Key Facts
full title · Principles of Philosophy
author · Rene Descartes
philosophical movement · Cartesian Rationalism
language · Latin
time and place written · The Principles were written during the early 1640s at Descartes' home in Holland
date of first publication · 1644
publisher · Elzevirs
speaker · Rene Descartes
other books by descartes on this topic · A fuller version of Descartes' philosophy can be found in his Meditations on First Philosophy. For more on his cosmology and natural science, see Le Monde (The World). Descartes' theory of physiology and psychology receives a more detailed treatment in Description of the Human Body. Descartes' published correspondence also yields valuable insight in all of these areas.
goal of the book · To present a clear and certain unified science, covering all areas of possible human knowledge
areas of philosophy covered · Part I of the Principles presents Descartes' epistemology and metaphysics.

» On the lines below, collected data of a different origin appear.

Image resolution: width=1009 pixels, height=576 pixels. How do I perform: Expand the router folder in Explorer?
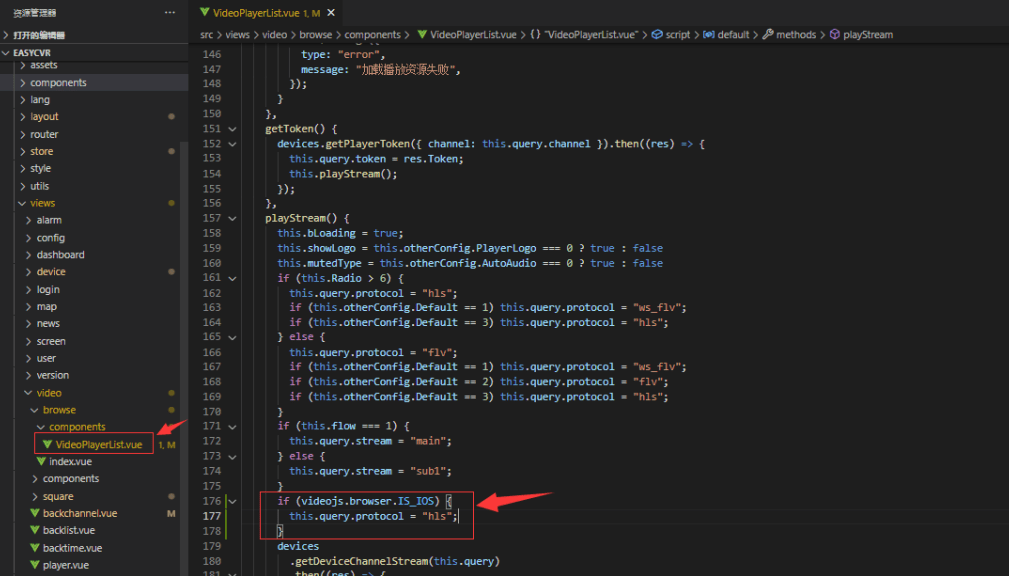point(43,134)
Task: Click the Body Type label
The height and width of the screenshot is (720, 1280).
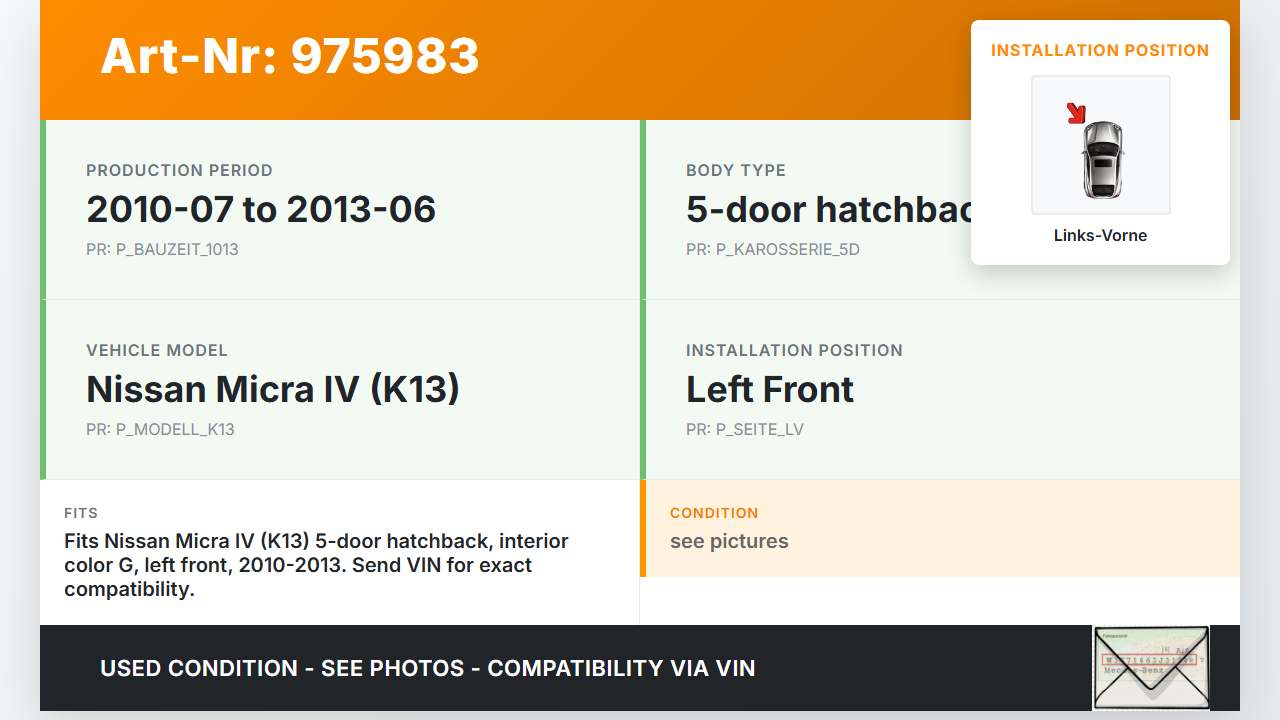Action: pos(736,170)
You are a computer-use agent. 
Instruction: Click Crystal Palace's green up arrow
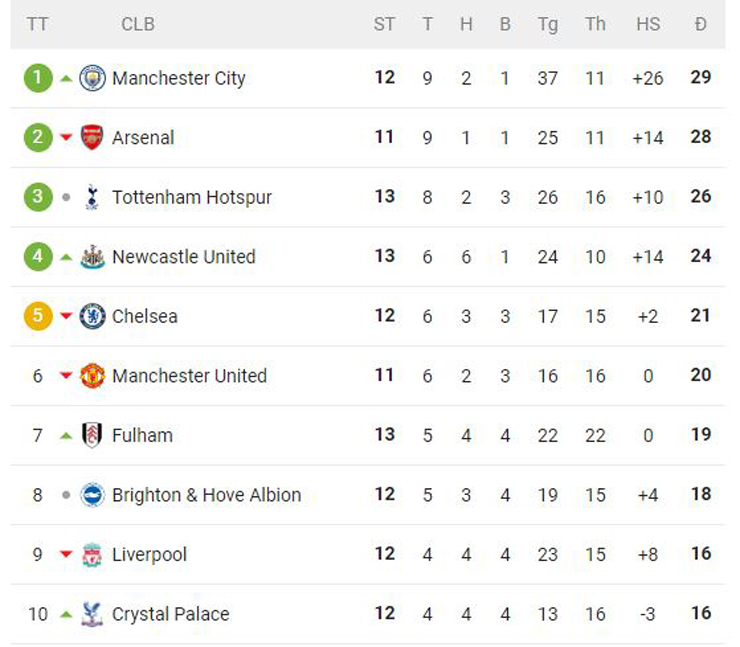pyautogui.click(x=66, y=614)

The remainder of the book presents his natural philosophy, which is more akin to what we today would call "science."
philosophical movements opposed · Descartes developed his new philosophy because he was dissatisfied with the vague and misleading philosophy of the powerful Scholastic philosophers. Though Descartes is now often read in the context of the debates between the Cartesian rationalists and the British empiricists, that debate was not yet raging during Descartes' lifetime, and so that particular school of thought was not a target of Descartes' philosophy. (Although, it is important to note that Thomas Hobbes, who served as the forerunner to British empiricism, was one of the critics who attacked Descartes' philosophy).
philosophers influenced by the · It seems fair to say that not a single Western philosopher since Descartes has managed to escape his influence. Descartes set the modern philosophical conversation into motion. More than anyone else, though, the Cartesian rationalists (Nicolas Malebranche, Baruch Spinoza, and G.W. Leibniz) are the rightful inheritors of Descartes' mantle. In addition, Immanuel Kant, who attempted to reconcile Cartesian rationalism and British empiricism in the late eighteenth century, can be seen as a philosophical descendant of Descartes'.